Fantasy legend Michael Moorcock's heroes of the multiverse have been lauded as some of the most iconic characters of fantasy. Among them, Dorian Hawkmoon is one of the best loved. In an alternate far future, Hawkmoon is pulled unwillingly into a war against the armies of the Dark Empire. Antique cities, scientific sorcery, and crystalline machines serve as a backdrop to this high adventure.
This omnibus collects The Sword of the Dawn and The Runestaff, two novels in Moorcock's acclaimed Hawkmoon series.
The Sword of the Dawn
Dorian Hawkmoon's quest to destroy the Dark Empire leads him onto the path of a man who possesses a rare ring that allows men to travel through time. Hawkmoon uses this ring to travel to the far future, where he must battle the Pirate Lords and claim the Great Sword of the Dawn, which can end the Dark Empire once and for all.
The Runestaff
Hawkmoon's mission leads him to Dnark, the home of the Runestaff. Now Hawkmoon must take up the Runestaff in a final effort to vanquish the Dark Empire of Grangretan.

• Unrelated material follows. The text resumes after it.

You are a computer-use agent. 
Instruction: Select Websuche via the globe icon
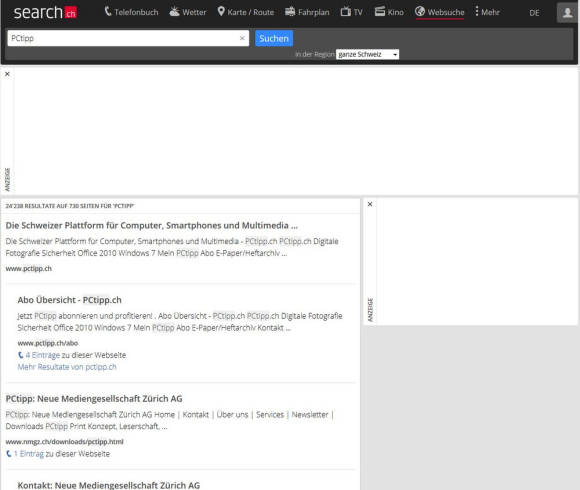[x=420, y=12]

Michael John Moorcock is an English writer primarily of science fiction and fantasy who has also published a number of literary novels.
Moorcock has mentioned The Gods of Mars by Edgar Rice Burroughs, The Apple Cart by George Bernard Shaw and The Constable of St. Nicholas by Edward Lester Arnold as the first three books which captured his imagination. He became editor of Tarzan Adventures in 1956, at the age of sixteen, and later moved on to edit Sexton Blake Library. As editor of the controversial British science fiction magazine New Worlds, from May 1964 until March 1971 and then again from 1976 to 1996, Moorcock fostered the development of the science fiction "New Wave" in the UK and indirectly in the United States. His serialization of Norman Spinrad's Bug Jack Barron was notorious for causing British MPs to condemn in Parliament the Arts Council's funding of the magazine.
During this time, he occasionally wrote under the pseudonym of "James Colvin," a "house pseudonym" used by other critics on New Worlds. A spoof obituary of Colvin appeared in New Worlds #197 (January 1970), written by "William Barclay" (another Moorcock pseudonym). Moorcock, indeed, makes much use of the initials "JC", and not entirely coincidentally these are also the initials of Jesus Christ, the subject of his 1967 Nebula award-winning novella Behold the Man, which tells the story of Karl Glogauer, a time-traveller who takes on the role of Christ. They are also the initials of various "Eternal Champion" Moorcock characters such as Jerry Cornelius, Jerry Cornell and Jherek Carnelian. In more recent years, Moorcock has taken to using "Warwick Colvin, Jr." as yet another pseudonym, particularly in his Second Ether fiction.